Emergency Medicine: All Areas
Emergency Medicine 7
Savannah Brackman, MD (she/her/hers)
Resident Physician
University of Colorado School of Medicine
Denver, Colorado, United States
The Improving Pediatric Sepsis Outcomes (IPSO) criteria were developed to facilitate identification of sepsis cases in the Electronic Health Record (EHR) for quality improvement. These criteria have been used to identify cases in which sepsis diagnosis and treatment were initiated, an important population for process-based QI regardless of final diagnosis. Prior investigators have identified a limitation of these criteria for epidemiology and research: they include patients receiving early antibiotic and fluid treatment who do not ultimately have a sepsis diagnosis. The proportion of IPSO Sepsis patients who do not have sepsis and their non-sepsis diagnoses have not been systematically described.
Objective:
1) Describe the proportion of pediatric patients identified via IPSO sepsis criteria who do not have sepsis; 2) Determine the non-sepsis diagnoses that meet IPSO criteria.
Design/Methods:
Pediatric patients (age 31 days – 18 years) presenting to 26 emergency departments sharing a single EHR from 2015-2021 were identified using IPSO sepsis criteria. Inclusion criteria were IPSO-defined sepsis [Table 1] and admission to the hospital of one of the included EDs or to the regional children’s hospitals. Acute appendicitis and transfers outside of included hospital system were excluded.

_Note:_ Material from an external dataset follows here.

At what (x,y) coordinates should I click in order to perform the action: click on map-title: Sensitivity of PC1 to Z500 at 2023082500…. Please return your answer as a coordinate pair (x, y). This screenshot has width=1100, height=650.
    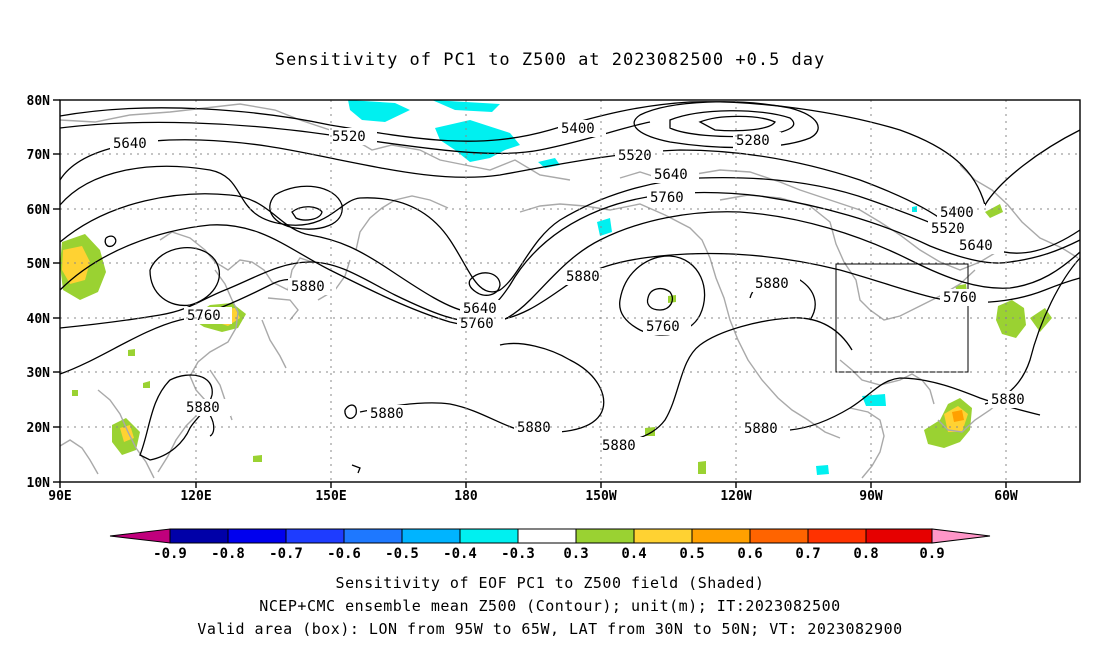
    Looking at the image, I should click on (550, 60).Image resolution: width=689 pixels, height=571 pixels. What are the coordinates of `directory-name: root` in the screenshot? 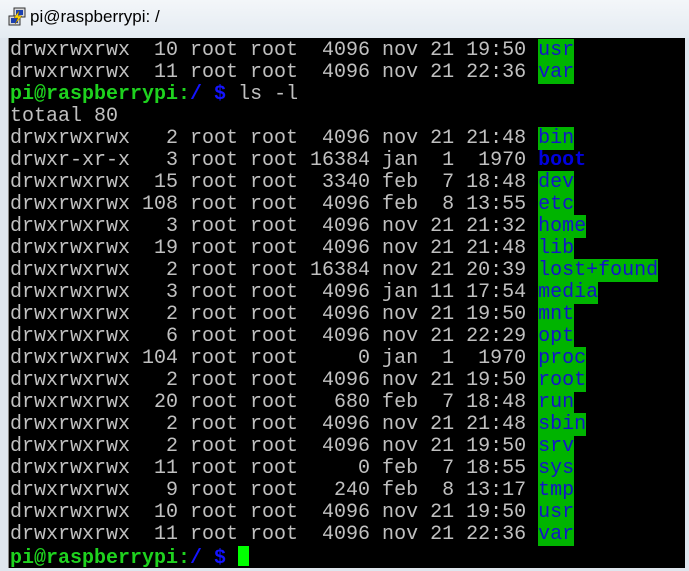 It's located at (562, 380).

Chart review was conducted to determine ground-truth diagnoses. We defined non-sepsis as an alternate, non-infectious primary pathology [Table 2]. Three physician reviewers independently reviewed 10 charts and classifications were compared, first yielding a Cohen’s kappa of 0.74. Discrepancies were discussed and reconciled and classifications clarified. Subsequently, 10 different charts were independently reviewed by the three physicians and classifications compared, yielding perfect agreement (kappa 1.0). Cases that were classified as having non-sepsis diagnoses were compiled and categorized.
Results:
We identified 633 cases of IPSO-defined sepsis, of which 58 (9.2%) cases were classified as non-sepsis (Table 3). Median age of non-sepsis diagnoses was 10.5 years old [IQR 4-17]. The most common non-sepsis diagnoses were trauma, toxic ingestions, and non-infectious gastrointestinal diagnoses.
Conclusion(s):
This study systematically describes the proportion of cases identified by IPSO criteria that were not cases sepsis and the most common alternative diagnoses. These diagnoses could be used to further refine IPSO sepsis criteria for quality improvement efforts. Our main limitation is that results may not generalize to other health systems based on local disease patterns (e.g., trauma or substance use patterns).